件の症例も抗MDA5抗体陽性例であった.
抗MDA5抗体陽性のDMでは, 急性の重症間質性肺炎や血管炎, 皮膚障害, 関節炎など様々な臓器に炎症を呈する. この一つとして肝障害が生じるのかもしれない.
また, この症例ではフェリチンも上昇(2000-3000)していたことから, Macrophage activation syndromeの可能性も疑った.
DMによるMacrophage activation syndromeの報告
(Rheumatol Int. 2020 Jul;40(7):1151-1162.)

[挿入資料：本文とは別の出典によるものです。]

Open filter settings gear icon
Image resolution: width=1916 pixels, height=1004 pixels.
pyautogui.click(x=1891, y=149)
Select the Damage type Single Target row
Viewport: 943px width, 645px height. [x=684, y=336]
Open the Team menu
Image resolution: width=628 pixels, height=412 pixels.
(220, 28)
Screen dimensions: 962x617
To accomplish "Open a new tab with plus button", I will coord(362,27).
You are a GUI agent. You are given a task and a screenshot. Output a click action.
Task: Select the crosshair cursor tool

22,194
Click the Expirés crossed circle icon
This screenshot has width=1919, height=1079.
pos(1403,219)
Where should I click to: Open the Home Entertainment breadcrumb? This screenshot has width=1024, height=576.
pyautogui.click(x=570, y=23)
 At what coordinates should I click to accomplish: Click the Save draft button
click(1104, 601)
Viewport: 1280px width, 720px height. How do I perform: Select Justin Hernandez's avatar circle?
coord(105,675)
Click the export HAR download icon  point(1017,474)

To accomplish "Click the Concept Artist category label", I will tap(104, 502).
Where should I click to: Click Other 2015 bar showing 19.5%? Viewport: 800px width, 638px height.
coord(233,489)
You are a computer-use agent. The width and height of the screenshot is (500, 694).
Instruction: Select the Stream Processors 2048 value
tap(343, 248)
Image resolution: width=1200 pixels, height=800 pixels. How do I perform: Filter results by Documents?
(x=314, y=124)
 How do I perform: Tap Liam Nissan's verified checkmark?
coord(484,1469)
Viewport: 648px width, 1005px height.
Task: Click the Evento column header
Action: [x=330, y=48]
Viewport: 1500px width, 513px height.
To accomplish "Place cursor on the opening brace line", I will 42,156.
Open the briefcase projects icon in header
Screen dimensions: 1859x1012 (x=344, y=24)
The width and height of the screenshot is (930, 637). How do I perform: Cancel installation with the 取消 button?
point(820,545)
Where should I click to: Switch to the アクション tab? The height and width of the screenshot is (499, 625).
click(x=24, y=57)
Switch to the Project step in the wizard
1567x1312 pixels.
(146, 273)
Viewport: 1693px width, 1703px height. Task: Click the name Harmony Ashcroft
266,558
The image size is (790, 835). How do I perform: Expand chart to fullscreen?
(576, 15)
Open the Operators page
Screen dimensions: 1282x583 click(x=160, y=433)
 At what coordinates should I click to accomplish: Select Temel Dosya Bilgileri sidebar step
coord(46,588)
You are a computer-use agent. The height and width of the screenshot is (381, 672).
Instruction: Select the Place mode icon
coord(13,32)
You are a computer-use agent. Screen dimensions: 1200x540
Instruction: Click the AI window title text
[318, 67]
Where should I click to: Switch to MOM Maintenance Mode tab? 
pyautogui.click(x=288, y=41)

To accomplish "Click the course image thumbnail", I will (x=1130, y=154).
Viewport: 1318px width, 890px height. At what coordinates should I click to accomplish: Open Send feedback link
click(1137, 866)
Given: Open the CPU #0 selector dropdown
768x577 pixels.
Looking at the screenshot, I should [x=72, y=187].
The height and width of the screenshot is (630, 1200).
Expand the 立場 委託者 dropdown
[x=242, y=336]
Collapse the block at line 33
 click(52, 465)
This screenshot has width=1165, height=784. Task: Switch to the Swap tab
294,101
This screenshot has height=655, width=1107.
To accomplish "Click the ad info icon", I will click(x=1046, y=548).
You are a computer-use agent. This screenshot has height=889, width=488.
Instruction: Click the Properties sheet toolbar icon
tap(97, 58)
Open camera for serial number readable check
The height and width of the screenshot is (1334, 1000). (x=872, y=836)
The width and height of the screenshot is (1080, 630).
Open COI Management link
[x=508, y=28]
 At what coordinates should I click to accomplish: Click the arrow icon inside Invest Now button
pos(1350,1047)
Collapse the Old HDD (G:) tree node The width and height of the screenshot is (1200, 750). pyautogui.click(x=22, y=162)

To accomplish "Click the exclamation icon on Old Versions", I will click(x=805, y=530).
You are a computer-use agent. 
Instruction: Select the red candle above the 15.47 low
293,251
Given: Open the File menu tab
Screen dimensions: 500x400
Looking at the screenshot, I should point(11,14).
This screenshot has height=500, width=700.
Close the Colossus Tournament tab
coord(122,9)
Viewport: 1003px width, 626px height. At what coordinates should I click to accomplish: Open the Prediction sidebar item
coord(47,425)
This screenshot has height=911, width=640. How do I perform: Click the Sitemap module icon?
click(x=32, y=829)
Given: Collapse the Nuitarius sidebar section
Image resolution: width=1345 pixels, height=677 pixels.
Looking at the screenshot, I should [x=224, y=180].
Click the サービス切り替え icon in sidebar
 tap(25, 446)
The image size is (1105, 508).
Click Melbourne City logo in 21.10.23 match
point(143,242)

・DMにMAS/血球貪食症候群が合併した報告もあり, 2020年発表のLiterature reviewでは19例の症例報告がまとめられた
・DM発症からMAS発症までは3ヶ月以内. MASが先行する症例もあり
・ステロイド単独の治療では不十分であり, 他の免疫抑制療法, RTX, 血漿交換など使用されている.
・この19例中, 6例は抗MDA5抗体陽性例
他の13例のうち, 明確に抗MDA5抗体を評価し, 陰性となったのは1例のみ
他は未評価. 陽性の可能性はあり.
抗MDA5抗体陽性DM, 肝障害でさらに血球が低下し始めればMASへ移行していた可能性も.
この疾患はDMだけにとどまらず, 多臓器に炎症を呈する病態となり得るため, 注意が必要.
同様に炎症性サイトカインが暴走する病態として, IVLやAOSD, 最近ではCOVID-19など念頭に上がるが, その鑑別の一つに抗MDA5抗体も覚えておきたい.